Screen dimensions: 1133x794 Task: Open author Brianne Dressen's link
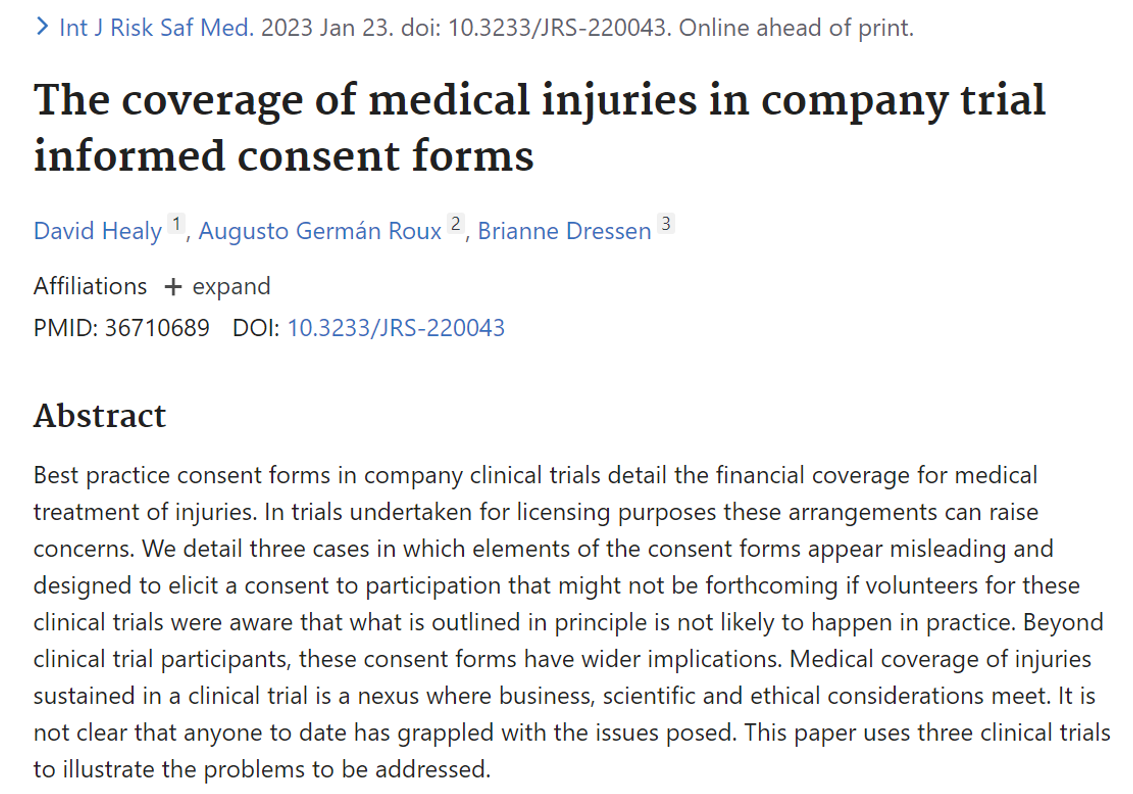coord(564,230)
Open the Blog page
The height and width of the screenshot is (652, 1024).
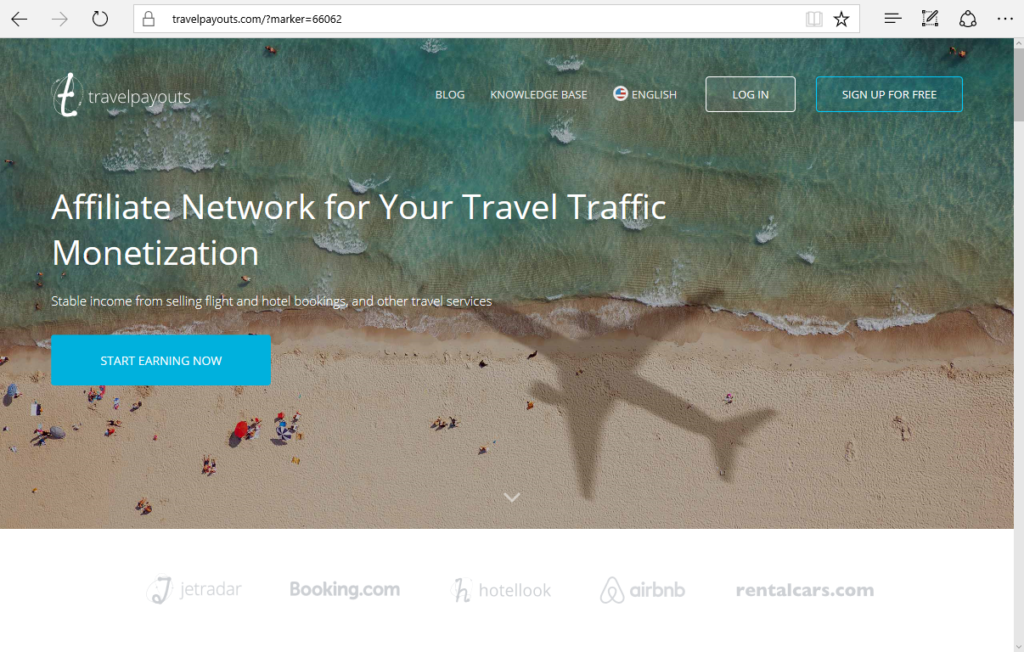click(450, 95)
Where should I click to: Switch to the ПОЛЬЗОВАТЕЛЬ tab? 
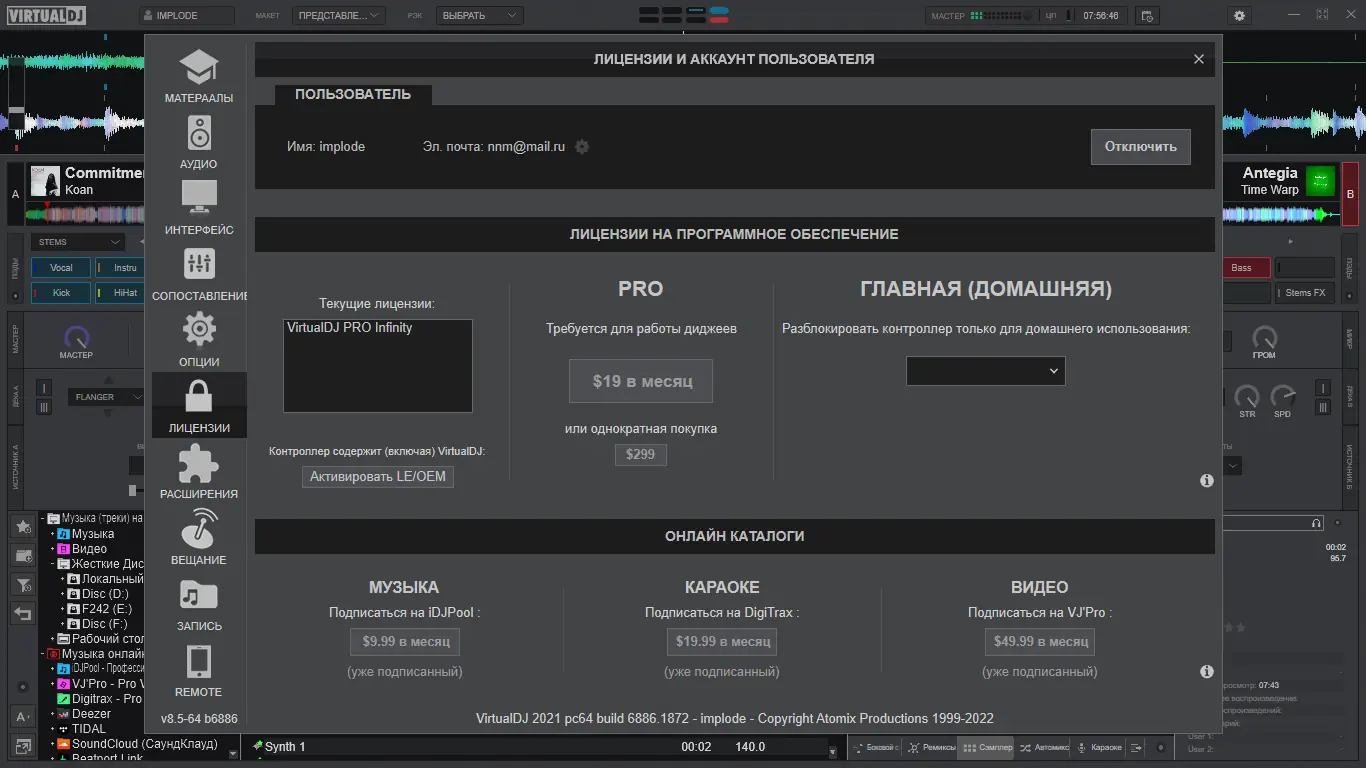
* * *
### TASK REQUIREMENTS
Your copy should begin at the line containing "Open the Blog page" and end at the last line of the data above, matching each line exactly and holding no pictures.

### SOLUTION BELOW
Open the Blog page
The height and width of the screenshot is (652, 1024).
click(450, 95)
Where should I click to: Switch to the ПОЛЬЗОВАТЕЛЬ tab? 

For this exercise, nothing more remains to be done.